----- DATA FOR THIS TASK

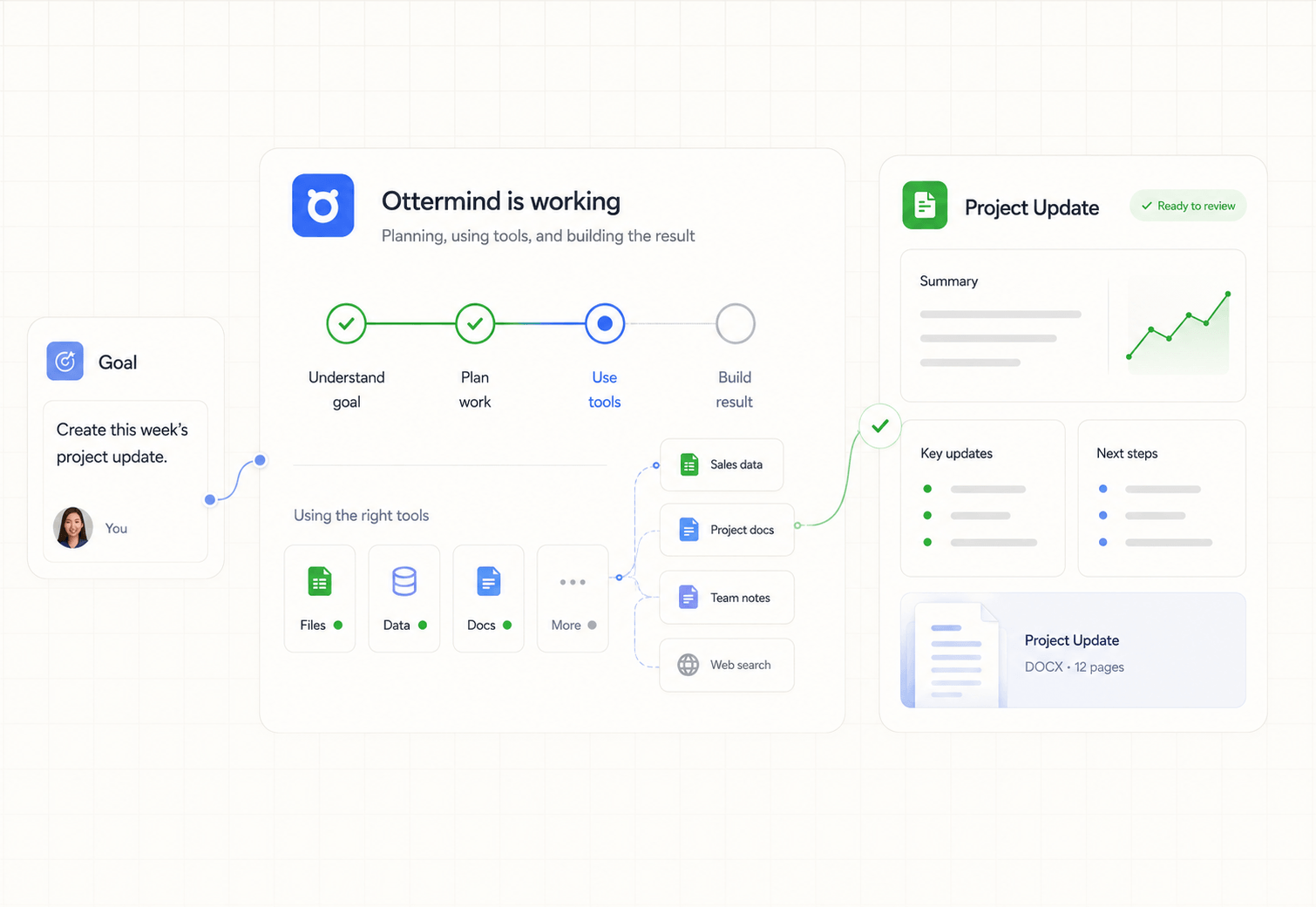The height and width of the screenshot is (907, 1316).
Task: Click the Web search globe icon
Action: coord(689,665)
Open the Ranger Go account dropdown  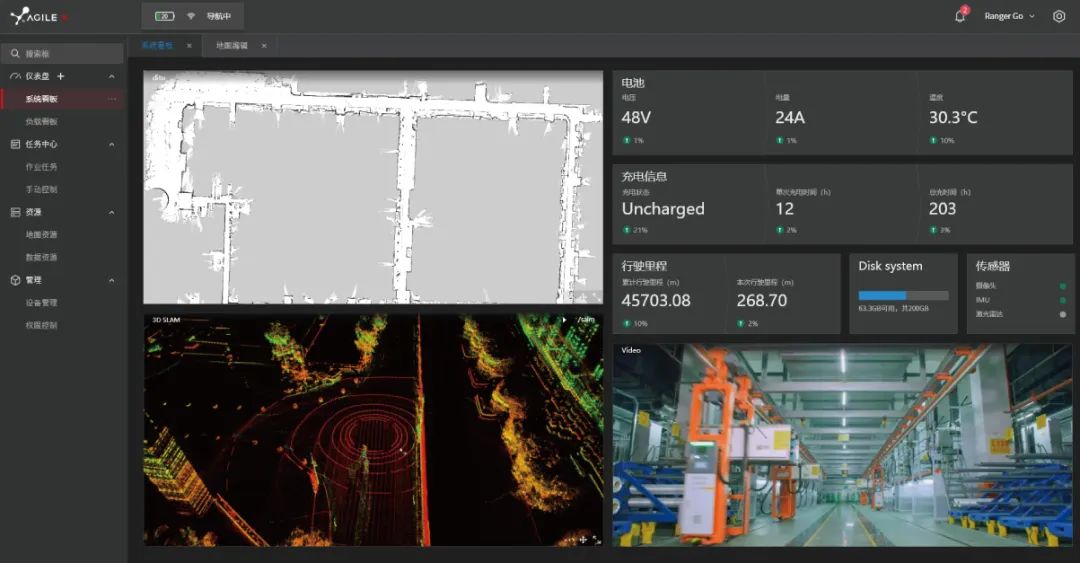pos(1009,16)
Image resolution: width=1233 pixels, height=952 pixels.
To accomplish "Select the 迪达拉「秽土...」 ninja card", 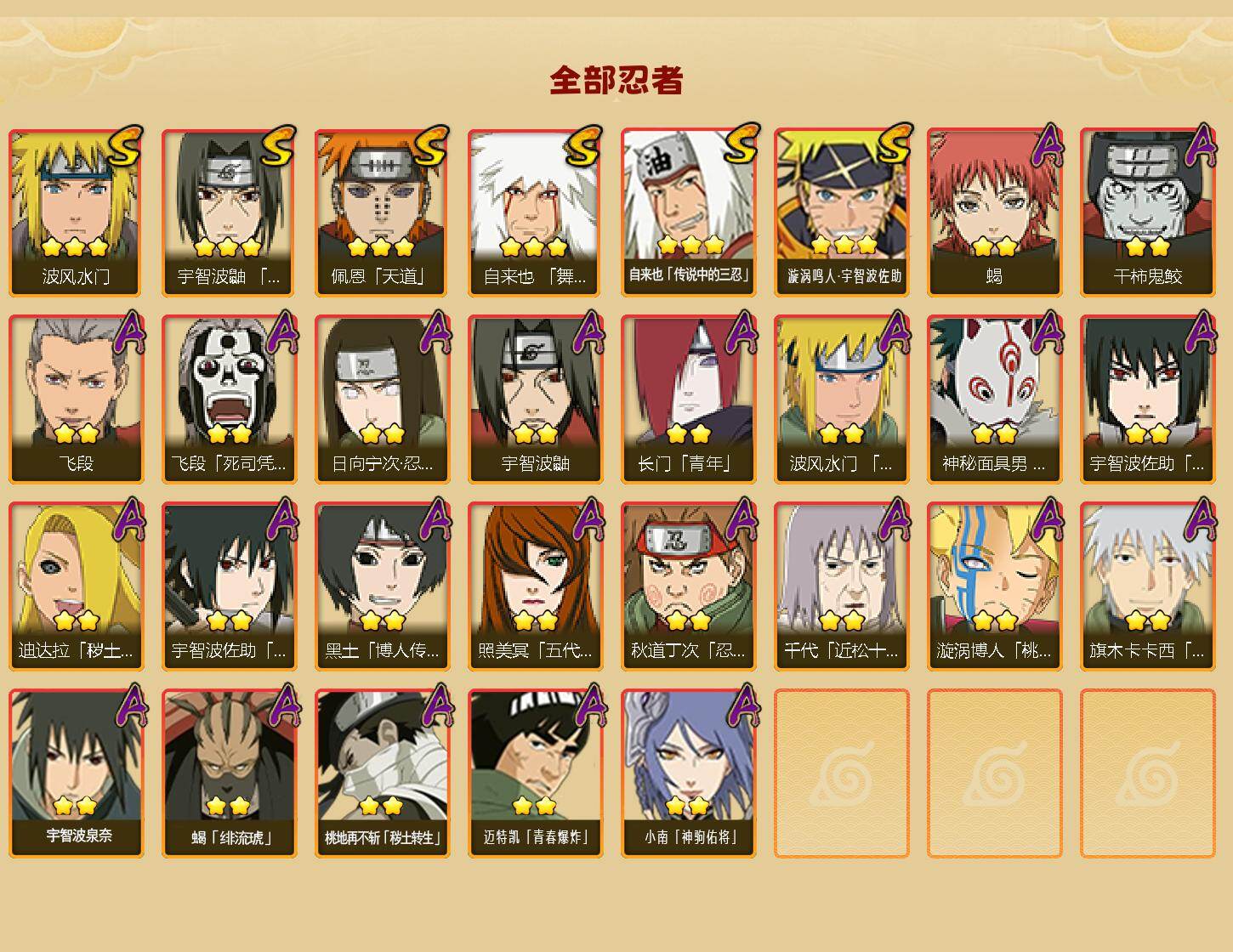I will (77, 586).
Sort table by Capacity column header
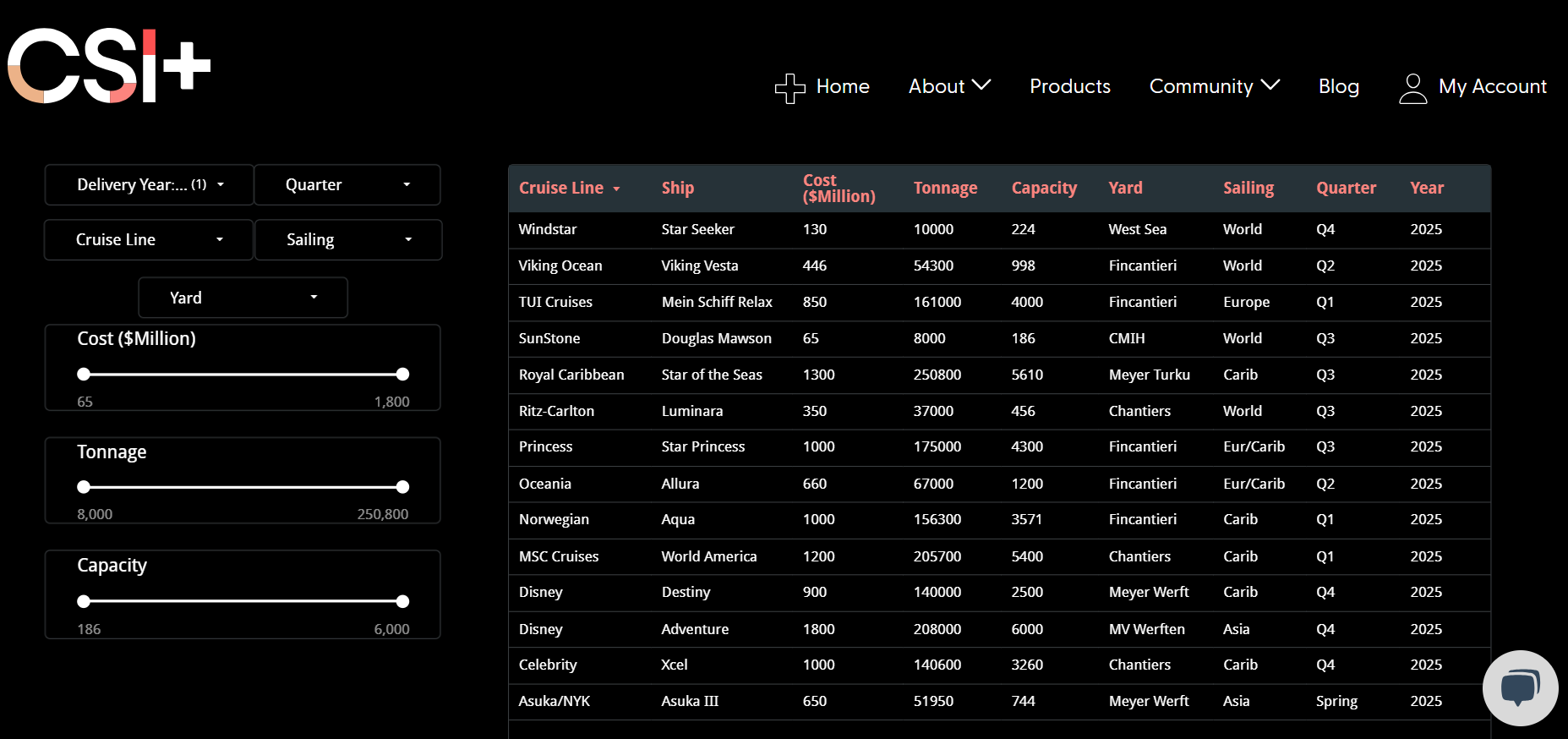Image resolution: width=1568 pixels, height=739 pixels. click(1044, 189)
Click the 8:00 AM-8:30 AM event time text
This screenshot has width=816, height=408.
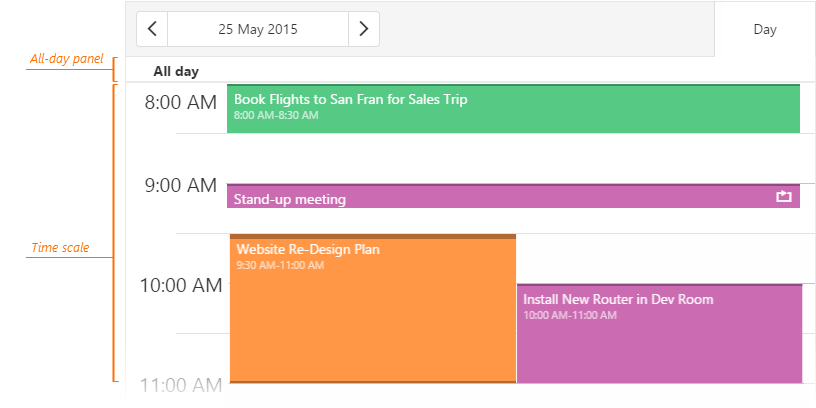[276, 116]

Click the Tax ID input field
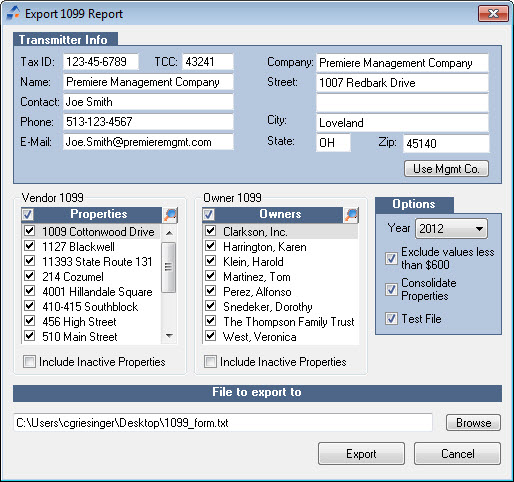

----------

PROBLEM DESCRIPTION: I need the lines from the line holding "Click the 8:00 AM-8:30 AM event time text" through the end of the material, inclusive, restated word for word and without pictures.

YOUR RESPONSE:
Click the 8:00 AM-8:30 AM event time text
This screenshot has width=816, height=408.
[276, 116]

Click the Tax ID input field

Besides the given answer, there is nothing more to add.